§ **TASK DIRECTIONS**
Using the records below, quote only the span that opens with the line containing "car-blowjob (55, 955)" and closes with the line containing "Free (102, 210)", exactly and inclusively.

§ **TASK MATERIAL**
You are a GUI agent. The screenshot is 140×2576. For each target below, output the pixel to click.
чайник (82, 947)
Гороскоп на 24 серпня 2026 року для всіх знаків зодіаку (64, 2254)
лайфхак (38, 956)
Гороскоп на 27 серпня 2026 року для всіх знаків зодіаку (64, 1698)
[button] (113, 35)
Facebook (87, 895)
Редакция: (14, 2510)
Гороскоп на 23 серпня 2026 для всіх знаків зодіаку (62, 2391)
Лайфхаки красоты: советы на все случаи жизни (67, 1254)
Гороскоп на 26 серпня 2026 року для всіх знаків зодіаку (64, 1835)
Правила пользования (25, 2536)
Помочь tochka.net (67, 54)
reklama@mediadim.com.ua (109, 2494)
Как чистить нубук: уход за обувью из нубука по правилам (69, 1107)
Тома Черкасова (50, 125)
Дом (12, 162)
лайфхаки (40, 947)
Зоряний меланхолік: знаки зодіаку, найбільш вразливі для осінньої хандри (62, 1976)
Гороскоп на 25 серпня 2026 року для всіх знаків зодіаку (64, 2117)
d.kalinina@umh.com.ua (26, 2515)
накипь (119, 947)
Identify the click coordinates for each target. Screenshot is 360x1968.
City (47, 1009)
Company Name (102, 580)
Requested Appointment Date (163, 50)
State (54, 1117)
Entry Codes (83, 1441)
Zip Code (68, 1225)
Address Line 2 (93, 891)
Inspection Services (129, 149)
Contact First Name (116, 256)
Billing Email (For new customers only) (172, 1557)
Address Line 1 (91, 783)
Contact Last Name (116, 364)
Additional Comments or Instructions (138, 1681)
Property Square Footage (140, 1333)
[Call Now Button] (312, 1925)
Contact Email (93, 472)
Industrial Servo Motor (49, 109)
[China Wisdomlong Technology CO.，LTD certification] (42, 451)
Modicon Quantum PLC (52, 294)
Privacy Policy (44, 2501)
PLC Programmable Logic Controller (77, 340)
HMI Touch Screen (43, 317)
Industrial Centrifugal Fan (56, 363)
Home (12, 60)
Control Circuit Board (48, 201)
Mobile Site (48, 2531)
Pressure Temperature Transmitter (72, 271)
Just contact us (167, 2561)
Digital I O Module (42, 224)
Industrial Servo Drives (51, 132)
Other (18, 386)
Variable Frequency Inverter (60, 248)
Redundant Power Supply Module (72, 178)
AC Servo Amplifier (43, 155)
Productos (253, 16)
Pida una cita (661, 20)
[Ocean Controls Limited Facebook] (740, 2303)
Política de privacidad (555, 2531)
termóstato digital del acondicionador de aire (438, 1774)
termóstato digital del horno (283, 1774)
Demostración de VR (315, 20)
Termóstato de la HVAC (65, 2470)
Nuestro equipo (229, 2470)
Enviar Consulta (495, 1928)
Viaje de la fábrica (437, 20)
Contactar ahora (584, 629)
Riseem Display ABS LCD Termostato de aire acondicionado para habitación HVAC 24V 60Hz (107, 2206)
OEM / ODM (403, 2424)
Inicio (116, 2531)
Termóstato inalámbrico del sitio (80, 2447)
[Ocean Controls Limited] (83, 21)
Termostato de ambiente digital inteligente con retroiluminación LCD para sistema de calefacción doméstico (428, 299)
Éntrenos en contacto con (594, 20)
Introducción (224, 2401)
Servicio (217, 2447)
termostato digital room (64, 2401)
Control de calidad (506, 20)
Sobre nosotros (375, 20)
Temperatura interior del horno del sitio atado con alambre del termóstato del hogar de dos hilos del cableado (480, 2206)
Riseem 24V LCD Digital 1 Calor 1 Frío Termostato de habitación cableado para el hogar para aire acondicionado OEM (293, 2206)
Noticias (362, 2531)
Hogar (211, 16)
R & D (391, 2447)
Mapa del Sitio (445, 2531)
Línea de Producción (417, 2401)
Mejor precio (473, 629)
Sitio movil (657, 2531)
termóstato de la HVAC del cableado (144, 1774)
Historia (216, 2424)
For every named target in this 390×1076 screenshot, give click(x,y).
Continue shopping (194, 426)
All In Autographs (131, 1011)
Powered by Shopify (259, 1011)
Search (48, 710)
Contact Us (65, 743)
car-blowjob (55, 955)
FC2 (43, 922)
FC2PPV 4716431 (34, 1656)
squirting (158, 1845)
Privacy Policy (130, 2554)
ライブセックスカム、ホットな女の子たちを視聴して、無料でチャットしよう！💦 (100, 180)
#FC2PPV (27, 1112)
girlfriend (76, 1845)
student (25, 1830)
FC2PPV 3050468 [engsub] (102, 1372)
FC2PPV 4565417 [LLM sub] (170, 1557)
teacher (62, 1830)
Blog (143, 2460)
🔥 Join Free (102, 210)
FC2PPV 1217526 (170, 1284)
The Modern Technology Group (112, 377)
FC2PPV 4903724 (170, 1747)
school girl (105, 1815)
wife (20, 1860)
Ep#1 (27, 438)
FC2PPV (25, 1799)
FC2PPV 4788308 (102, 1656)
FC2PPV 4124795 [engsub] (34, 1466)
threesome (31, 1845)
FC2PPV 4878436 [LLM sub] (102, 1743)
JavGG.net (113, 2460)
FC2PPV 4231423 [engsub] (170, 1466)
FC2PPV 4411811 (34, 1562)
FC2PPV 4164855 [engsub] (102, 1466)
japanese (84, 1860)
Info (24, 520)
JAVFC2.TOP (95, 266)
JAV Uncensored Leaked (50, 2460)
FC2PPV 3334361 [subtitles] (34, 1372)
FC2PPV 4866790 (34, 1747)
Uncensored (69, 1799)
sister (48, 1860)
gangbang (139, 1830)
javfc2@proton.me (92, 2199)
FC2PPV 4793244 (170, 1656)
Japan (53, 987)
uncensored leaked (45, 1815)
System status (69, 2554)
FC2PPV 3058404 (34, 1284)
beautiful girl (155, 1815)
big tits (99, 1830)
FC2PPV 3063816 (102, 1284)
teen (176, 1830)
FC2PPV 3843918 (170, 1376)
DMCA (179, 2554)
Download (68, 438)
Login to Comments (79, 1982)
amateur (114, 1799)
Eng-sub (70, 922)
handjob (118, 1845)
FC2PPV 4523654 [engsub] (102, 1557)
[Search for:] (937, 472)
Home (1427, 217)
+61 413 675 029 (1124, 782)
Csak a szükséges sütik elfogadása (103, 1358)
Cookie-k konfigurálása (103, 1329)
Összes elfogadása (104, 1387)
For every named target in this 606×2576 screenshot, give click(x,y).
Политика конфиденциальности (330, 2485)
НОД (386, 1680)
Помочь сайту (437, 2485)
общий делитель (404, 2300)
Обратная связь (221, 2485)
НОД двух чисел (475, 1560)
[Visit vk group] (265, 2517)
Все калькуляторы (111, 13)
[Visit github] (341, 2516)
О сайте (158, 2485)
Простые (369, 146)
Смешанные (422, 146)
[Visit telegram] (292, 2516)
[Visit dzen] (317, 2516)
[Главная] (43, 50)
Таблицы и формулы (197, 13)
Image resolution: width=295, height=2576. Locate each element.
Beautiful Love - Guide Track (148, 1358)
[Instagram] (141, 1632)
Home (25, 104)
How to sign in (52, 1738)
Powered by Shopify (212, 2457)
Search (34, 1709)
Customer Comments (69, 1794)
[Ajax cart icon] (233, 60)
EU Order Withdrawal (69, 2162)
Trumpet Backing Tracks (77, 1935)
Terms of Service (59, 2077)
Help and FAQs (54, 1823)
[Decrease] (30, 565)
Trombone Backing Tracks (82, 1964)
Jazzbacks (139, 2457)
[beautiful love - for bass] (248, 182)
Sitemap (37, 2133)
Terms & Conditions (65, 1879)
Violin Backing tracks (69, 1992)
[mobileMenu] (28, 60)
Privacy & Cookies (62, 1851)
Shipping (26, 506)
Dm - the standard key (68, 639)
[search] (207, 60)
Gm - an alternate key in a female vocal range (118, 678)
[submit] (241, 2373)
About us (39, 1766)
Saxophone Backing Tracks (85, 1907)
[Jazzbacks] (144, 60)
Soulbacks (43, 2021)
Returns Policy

§ **RESPONSE BELOW**
car-blowjob (55, 955)
FC2 (43, 922)
FC2PPV 4716431 (34, 1656)
squirting (158, 1845)
Privacy Policy (130, 2554)
ライブセックスカム、ホットな女の子たちを視聴して、無料でチャットしよう！💦 (100, 180)
#FC2PPV (27, 1112)
girlfriend (76, 1845)
student (25, 1830)
FC2PPV 3050468 [engsub] (102, 1372)
FC2PPV 4565417 [LLM sub] (170, 1557)
teacher (62, 1830)
Blog (143, 2460)
🔥 Join Free (102, 210)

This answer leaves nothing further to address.